What you will do.
**A.** List each market named in the xG weight test post together with the gain it shows at xgWeight=0.2.
**B.** Please copy the xG weight test post word for word, from "xG Weight A/B" to "at what weight.".

Provided text.
►

Sports Dashboard

MI Bivariate Poisson + Dixon-Coles + Elo

← Back to Blog
|model-update|ACCEPTED

xG Weight A/B Test: +3.99pp OVERS CLV at xgWeight=0.2

Walk-forward backtest across 26 leagues confirms xgWeight=0.2 beats control on every market. OVERS +3.99pp, UNDERS +3.31pp, SIDES +1.18pp. Effect is monotonic — no plateau. Deploying to production.

The Question

The MI Bivariate Poisson solver has an xgWeight parameter controlling how much the walk-forward rating calibration leans on expected goals vs actual goals. At xgWeight=0, the solver ignores xG entirely — ratings come from match outcomes and odds. At xgWeight=0.2, each team's xG performance contributes 20% of the signal to the rating update.

We've always known xG contains information the market hasn't fully priced. The question was whether injecting it into the solver — rather than using it only as a downstream filter — would improve CLV, and if so, how much and at what weight.

The Test

Walk-forward backtest across all 26 leagues, 2014-2025, weekly re-solve, 3-day embargo, 5% edge threshold. Four treatments:

TreatmentxgWeightConfig hash
Control036f89051 / b49dca45
Treat C0.05f201fabc / fd86694a
Treat B0.1723e6b3b / a66774ed
Treat A0.290bcc4cf / 3be2a87d

Each treatment required its own full set of walk-forward solver snapshots — ~5,000-12,000 per treatment, generated on a dedicated cloud compute VM over 5 days. Each backtest evaluated ~258,000 bets per treatment.

◄

Information shown.
►

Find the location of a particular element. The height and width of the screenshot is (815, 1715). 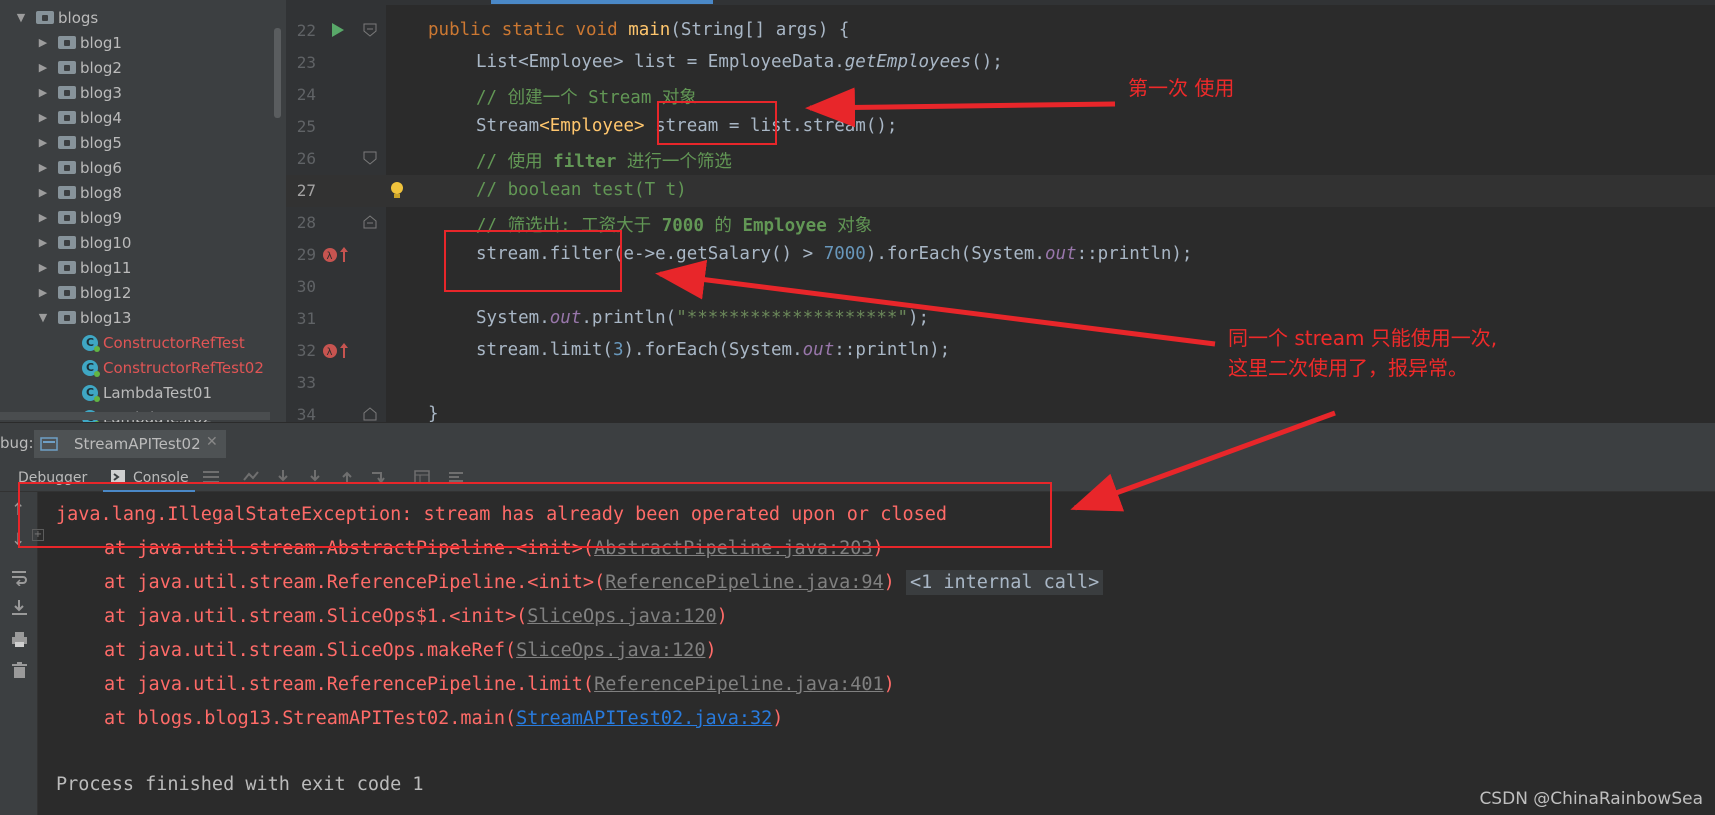

tree-item-label: blog1 is located at coordinates (101, 42).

◄

Answers for each item.
**A.**
OVERS: +3.99pp
UNDERS: +3.31pp
SIDES: +1.18pp

**B.**
xG Weight A/B Test: +3.99pp OVERS CLV at xgWeight=0.2

Walk-forward backtest across 26 leagues confirms xgWeight=0.2 beats control on every market. OVERS +3.99pp, UNDERS +3.31pp, SIDES +1.18pp. Effect is monotonic — no plateau. Deploying to production.

The Question

The MI Bivariate Poisson solver has an xgWeight parameter controlling how much the walk-forward rating calibration leans on expected goals vs actual goals. At xgWeight=0, the solver ignores xG entirely — ratings come from match outcomes and odds. At xgWeight=0.2, each team's xG performance contributes 20% of the signal to the rating update.

We've always known xG contains information the market hasn't fully priced. The question was whether injecting it into the solver — rather than using it only as a downstream filter — would improve CLV, and if so, how much and at what weight.